Dear Inflation,

0
18

I can’t thank you for being here among us, but I do credit you for believing in me more than I ever could in myself. Walking distances only imaginable by wheels, have been travelled on foot and money has been saved on it. Diet-driven plans to scale back on milk and butter have come true but in the most inconceivable and undesirable way –it was either not available on shelves for months or when available, it was just plain expensive. Priorities that I didn’t know I had, have replaced my long list of ‘essentials’ that I’d made before and monthly movie-nights do not make that list. Although, I’m slowly beginning to think I should swap out dishwash to bring back my popcorn intake.

Now, little and somewhat underappreciated things bring me absolute joy, like notification sounds on my cellular device while it’s scrubbing through ride-hailing apps – a ring that seems like a fading memory. The jolting sound of electricity circulating through the veins of my electrical appliances after long sweaty hours of an unproductive day has a new place in my heart, and of course the gracious smell of the gas cylinder that gives assurance of a meal to be is appreciated more than ever before.

I bet this is what growing up looks and feels like. If I ever had doubts I was adulting right, you have made it perfectly clear that whatever it was that I was doing before, had nothing to do with the A word.

Speaking of things we’re doing wrong. To think we were headed in a direction where we expected robots to soon take over the world, has taken such a drastic turn in the opposite direction that we’ve stepped back decades, to get a glimpse of how generations before us had it in their childhood. And it’s mesmerising in the worst way. Sure, now most of us know what it’s like to study or work with candle lights days on-end, how to occupy ourselves during the time we’re completely cut out from the digital world due to power cuts that gladly brings us to a standstill on our daily activities and learnt to work around our other problems in one way or another, however, not everyone has managed to come to terms with this new reality.
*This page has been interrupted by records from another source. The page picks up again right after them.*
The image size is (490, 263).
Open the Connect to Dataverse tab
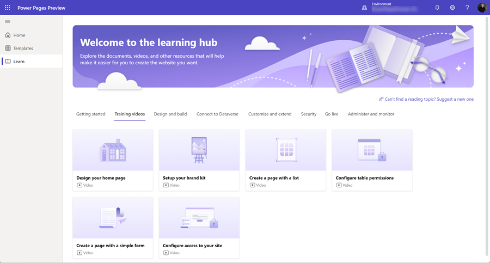click(x=217, y=114)
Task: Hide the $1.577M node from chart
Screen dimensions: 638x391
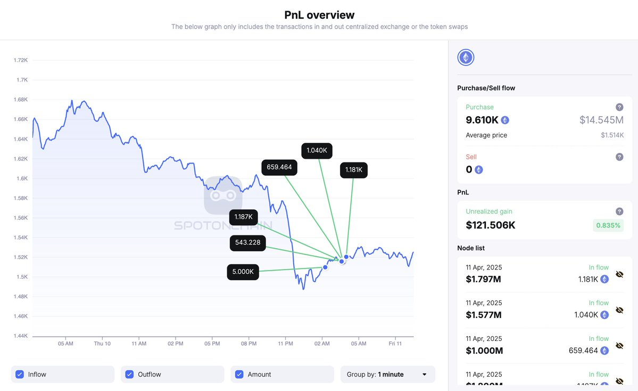Action: (619, 310)
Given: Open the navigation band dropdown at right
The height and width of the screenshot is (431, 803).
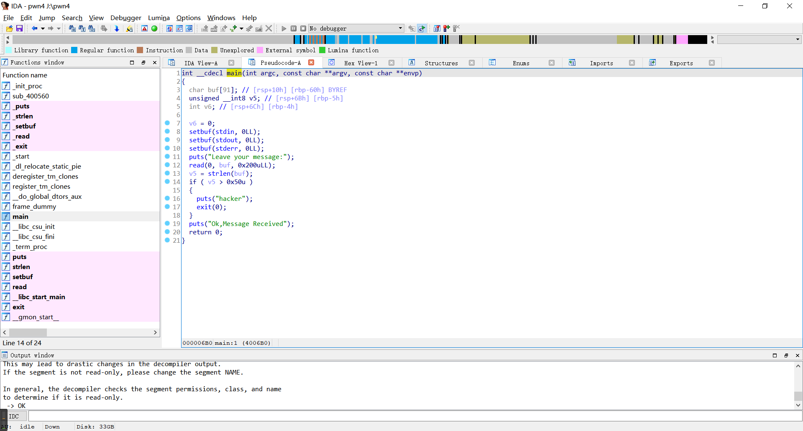Looking at the screenshot, I should [798, 39].
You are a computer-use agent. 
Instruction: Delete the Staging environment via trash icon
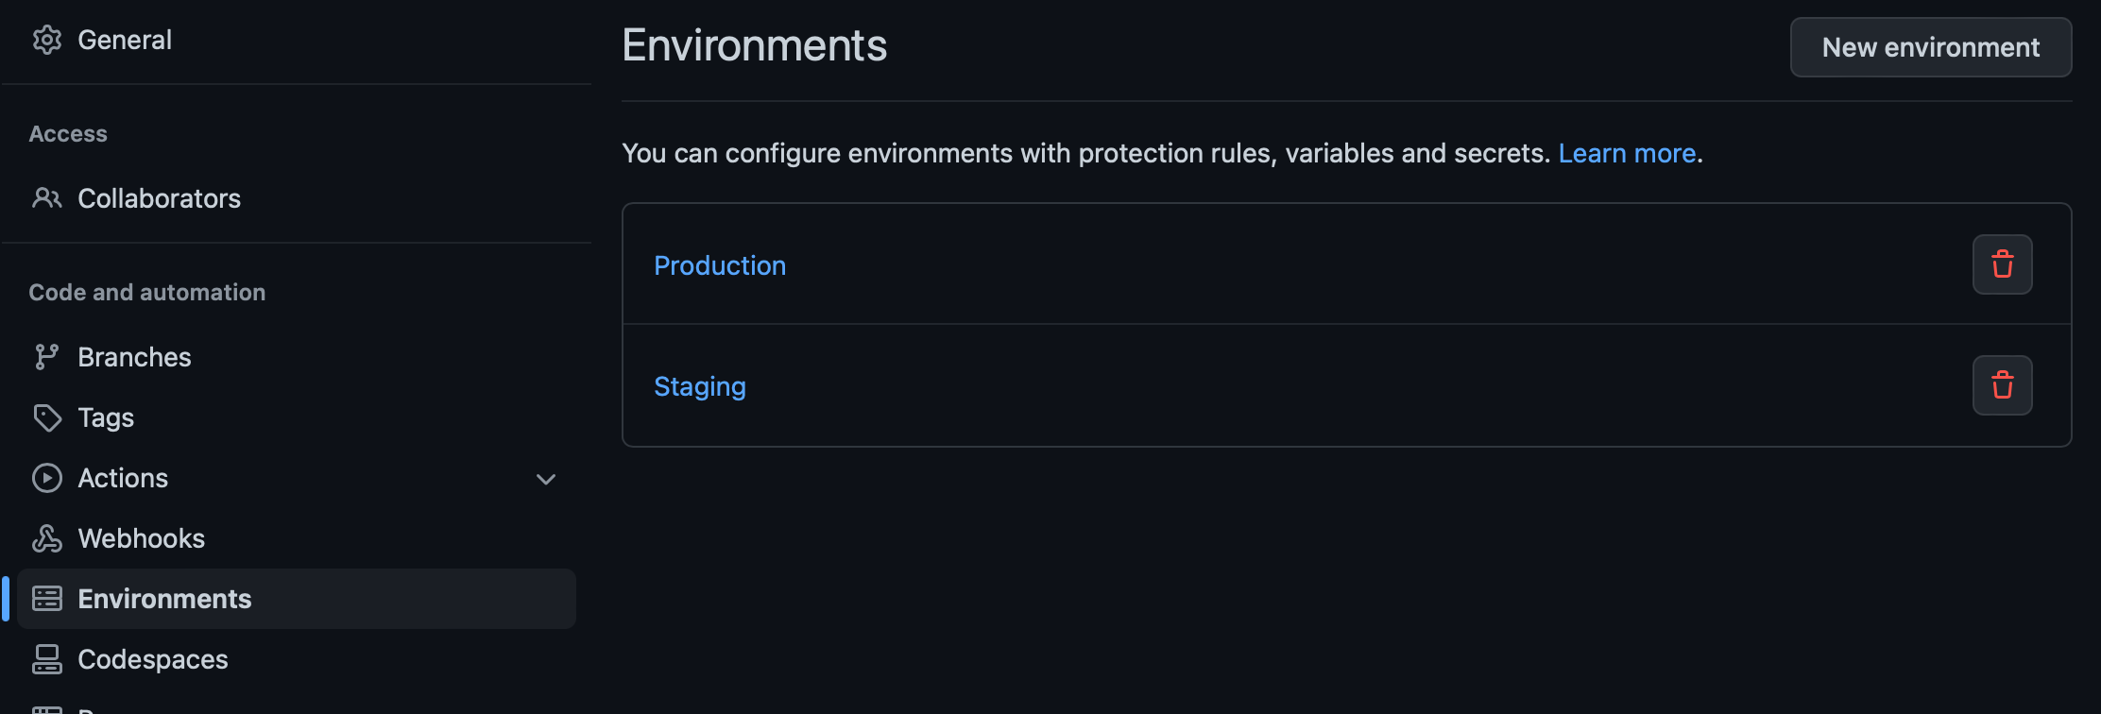click(x=2002, y=385)
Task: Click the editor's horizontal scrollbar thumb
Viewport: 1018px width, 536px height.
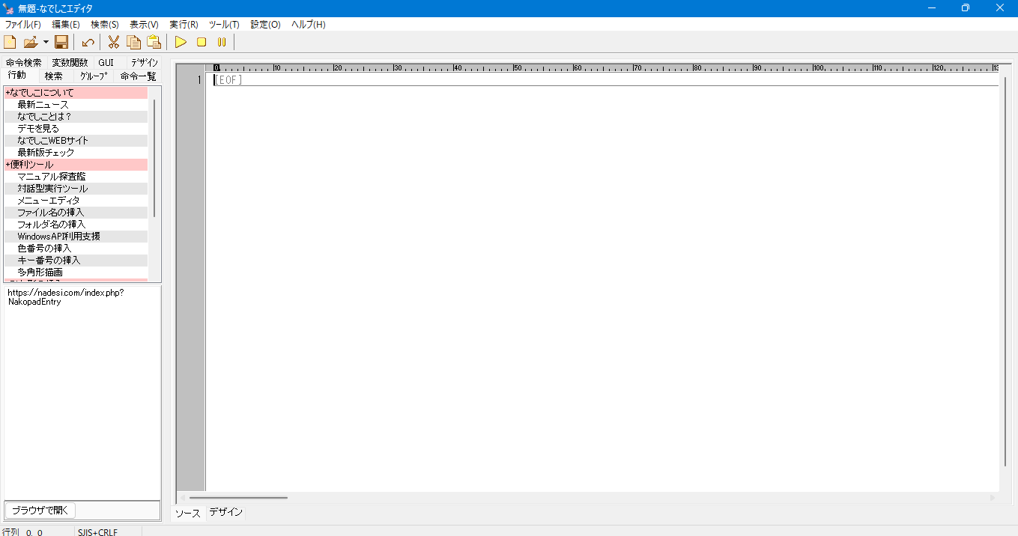Action: [x=238, y=498]
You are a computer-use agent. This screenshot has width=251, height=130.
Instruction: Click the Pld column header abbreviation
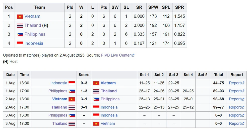[70, 8]
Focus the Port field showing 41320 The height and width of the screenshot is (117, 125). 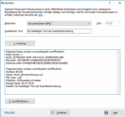(x=113, y=23)
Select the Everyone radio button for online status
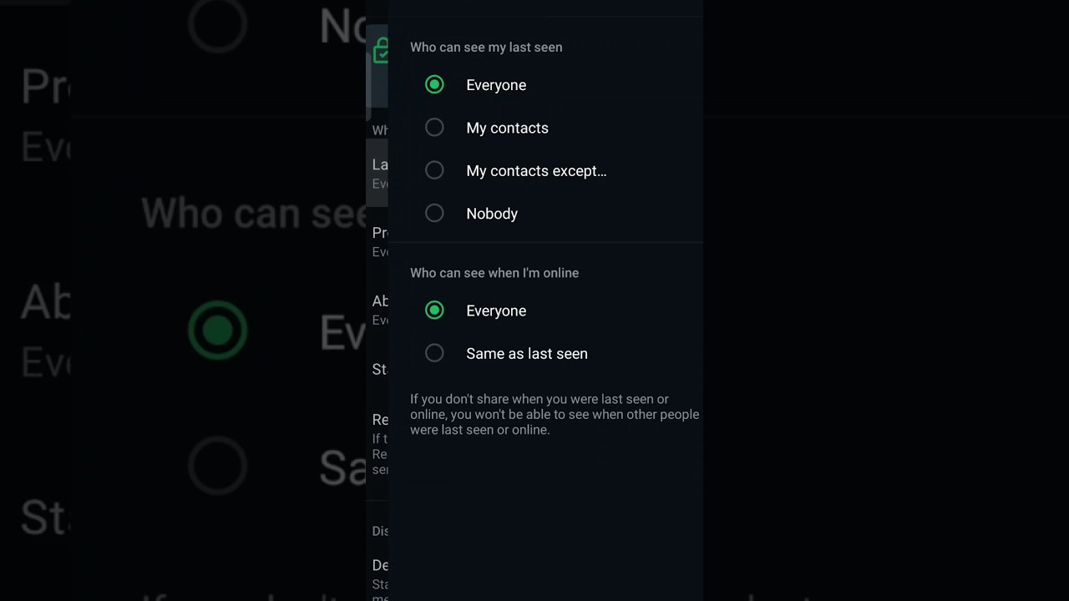The height and width of the screenshot is (601, 1069). pyautogui.click(x=434, y=311)
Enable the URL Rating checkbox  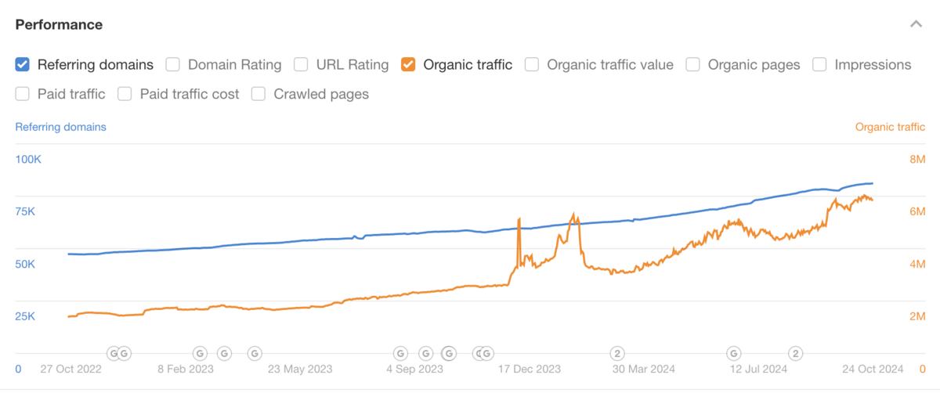pyautogui.click(x=301, y=65)
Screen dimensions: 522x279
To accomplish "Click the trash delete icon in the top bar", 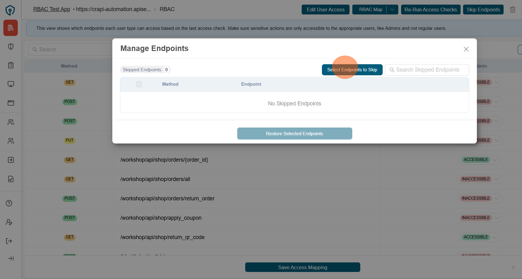I will click(512, 10).
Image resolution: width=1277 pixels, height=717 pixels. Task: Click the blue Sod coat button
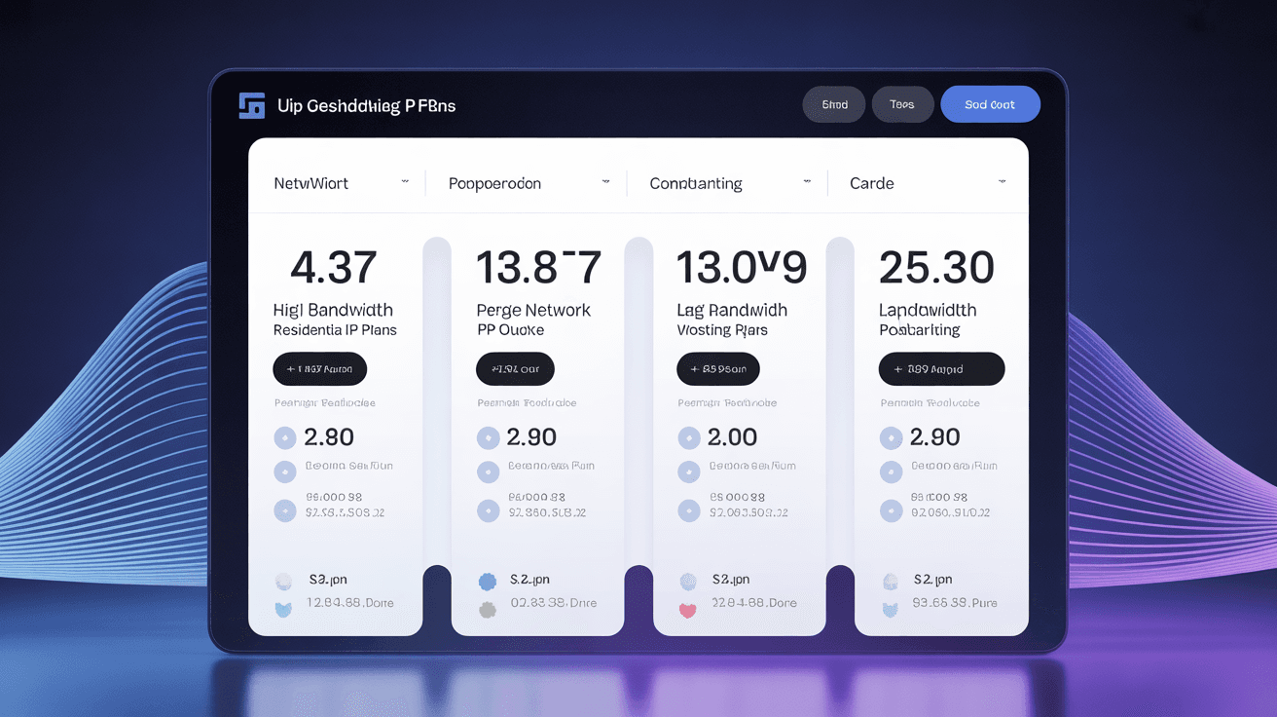990,104
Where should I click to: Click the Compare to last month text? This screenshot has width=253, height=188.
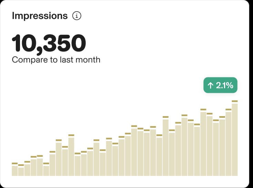(56, 59)
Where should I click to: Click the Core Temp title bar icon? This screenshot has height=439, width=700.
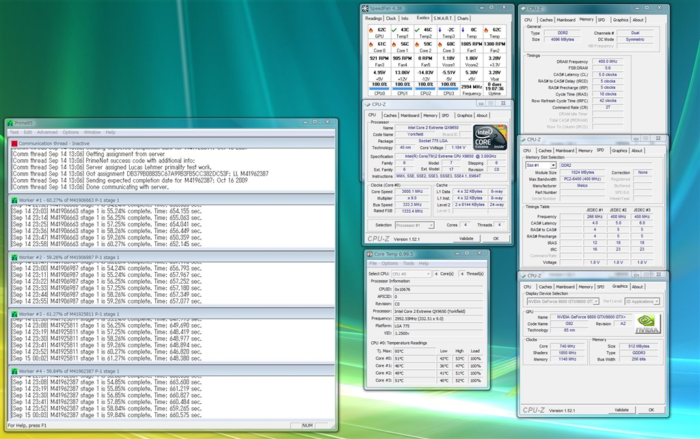[x=371, y=254]
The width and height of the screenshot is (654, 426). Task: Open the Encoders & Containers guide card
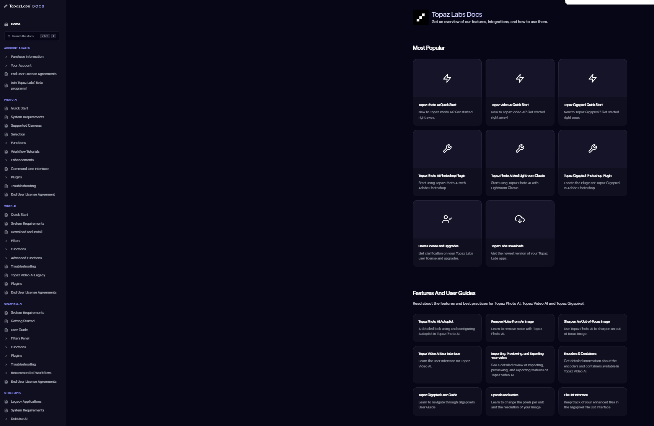coord(592,364)
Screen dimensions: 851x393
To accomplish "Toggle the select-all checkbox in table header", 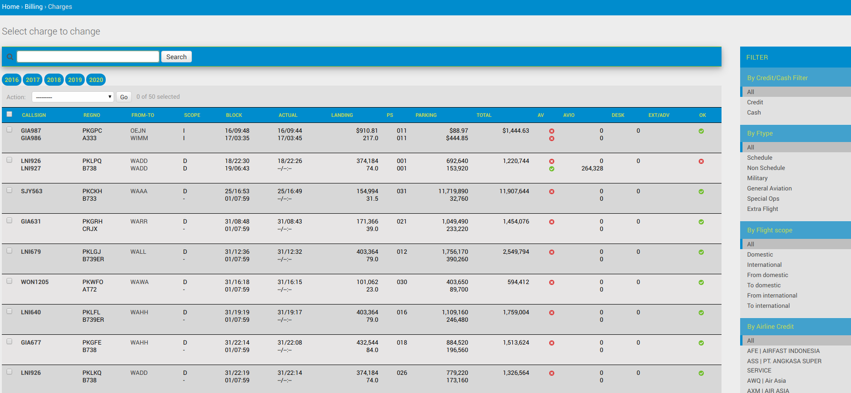I will pos(9,114).
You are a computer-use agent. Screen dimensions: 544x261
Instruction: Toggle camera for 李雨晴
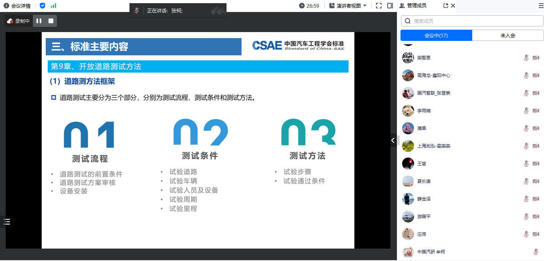(536, 111)
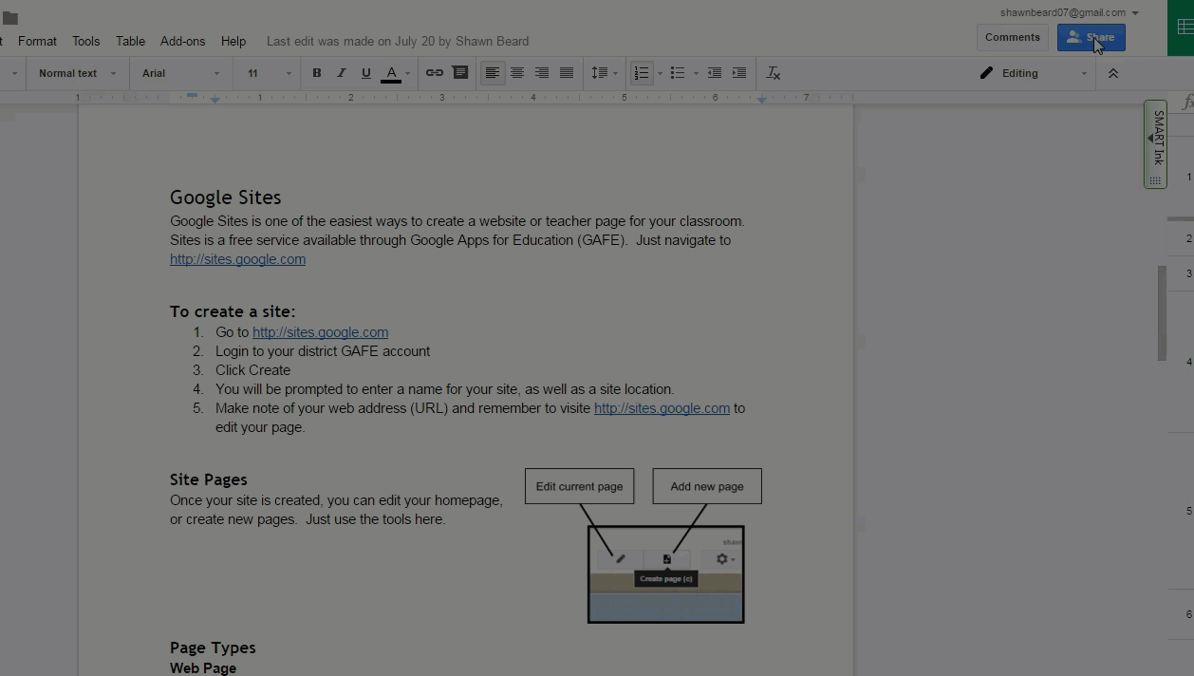Click the blue Share button
The image size is (1194, 676).
click(x=1091, y=37)
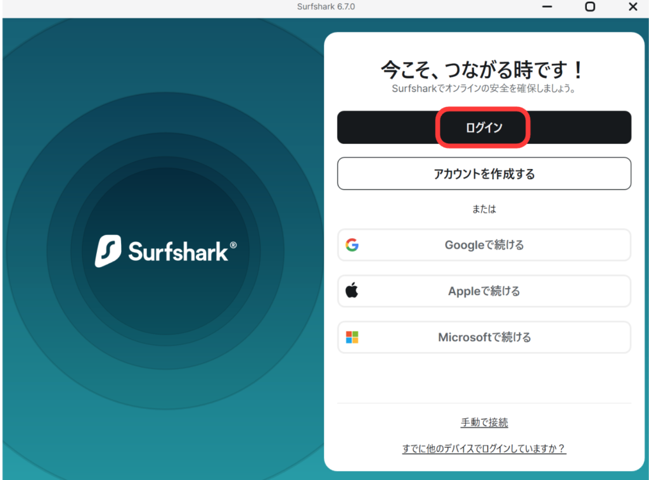
Task: Maximize the Surfshark window
Action: (x=589, y=7)
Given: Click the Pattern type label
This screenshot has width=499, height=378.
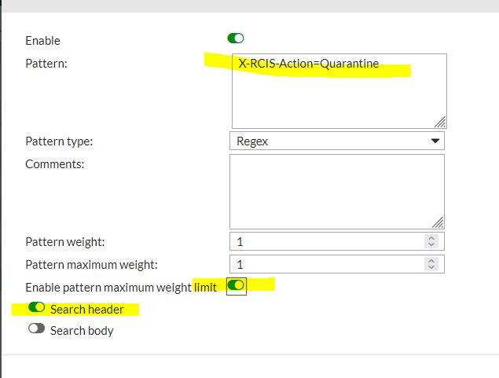Looking at the screenshot, I should pyautogui.click(x=59, y=142).
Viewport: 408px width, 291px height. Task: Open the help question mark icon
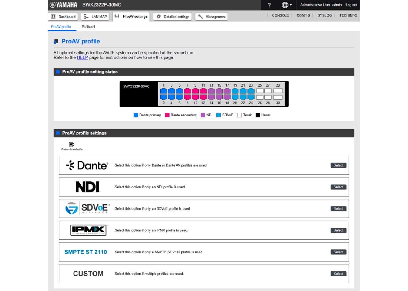[x=269, y=5]
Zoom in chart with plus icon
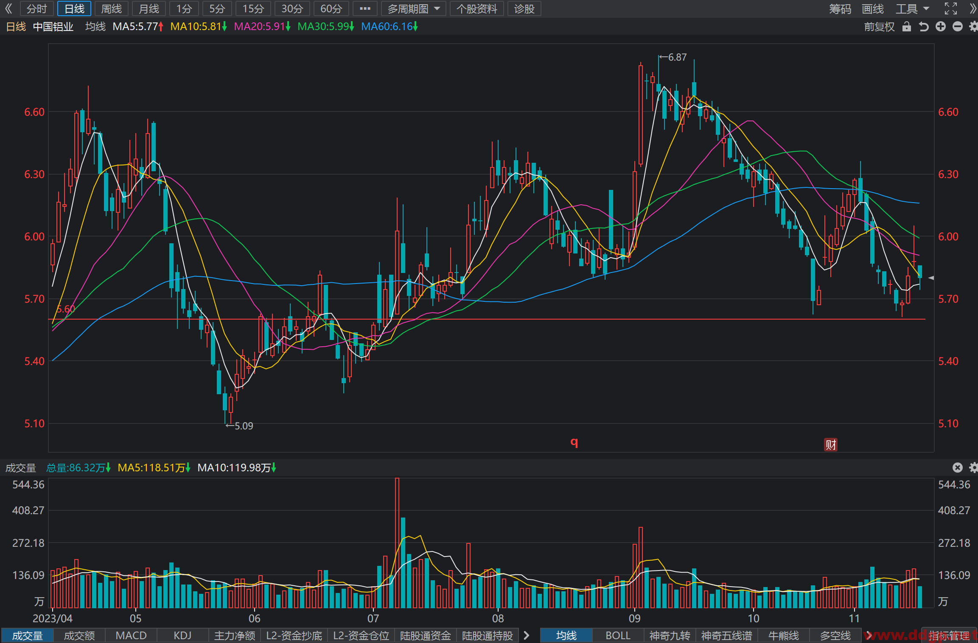978x643 pixels. click(941, 27)
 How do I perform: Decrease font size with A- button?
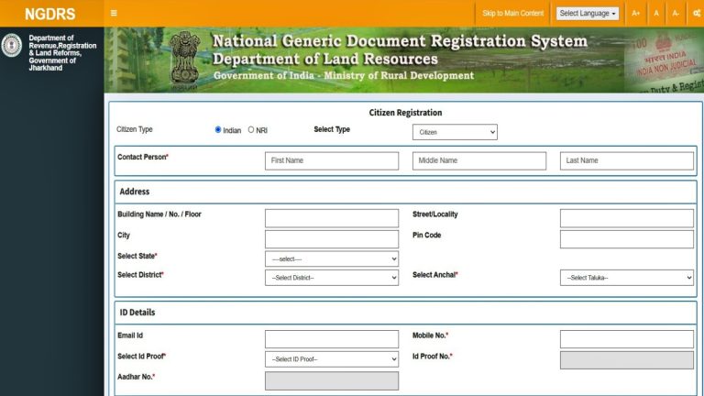click(x=676, y=13)

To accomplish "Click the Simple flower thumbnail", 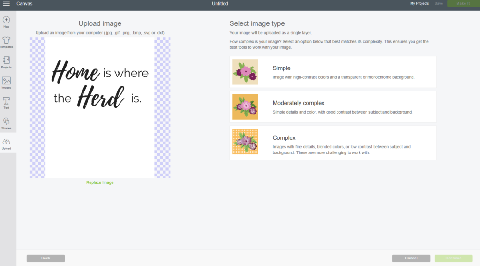I will coord(245,72).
You want to guess who absolutely refuses to lay down their royalty? If your guesses begin with ‘R’ and end with ‘a’, believe it or not there’s another answer –the high and mighty of the animal kingdom. Yes, while we’ve had to make major adjustments that we shouldn’t have to ideally make, dogs, cats, birds and even the big fish are not about to take any of it. The jaw-dropping price tags of pet food, although need severe reassessment by pet owners to have their wallet and the delicacies of their loved ones meet half-way, the confused expressions, food-spiting gestures and gag reflexes pet owners have received from their pets seem to give clear indications of disapproval to any new budget-friendly diets. Bougie much? Can we blame them though, the adage only says ‘don’t bite the hand that feeds you’, not ‘don’t explicitly express your displeasure to the hands that feed you, because the important part is, they feed you’.

Apart from that, thanks to you, celebrations have now become just dreaded occasions that even extreme extroverts are happy to embrace their 2 per cent of introvert-personalities in an attempt to avoid almost starving for a few weeks to surprise a friend. Gift-giving, flower bouquets and dinner treats are near-fading traditions that are now settled with thoughtful Whatsapp messages, plenty emojis and big (safe of COVID) hugs. 

Needleless to say, awaiting your departure.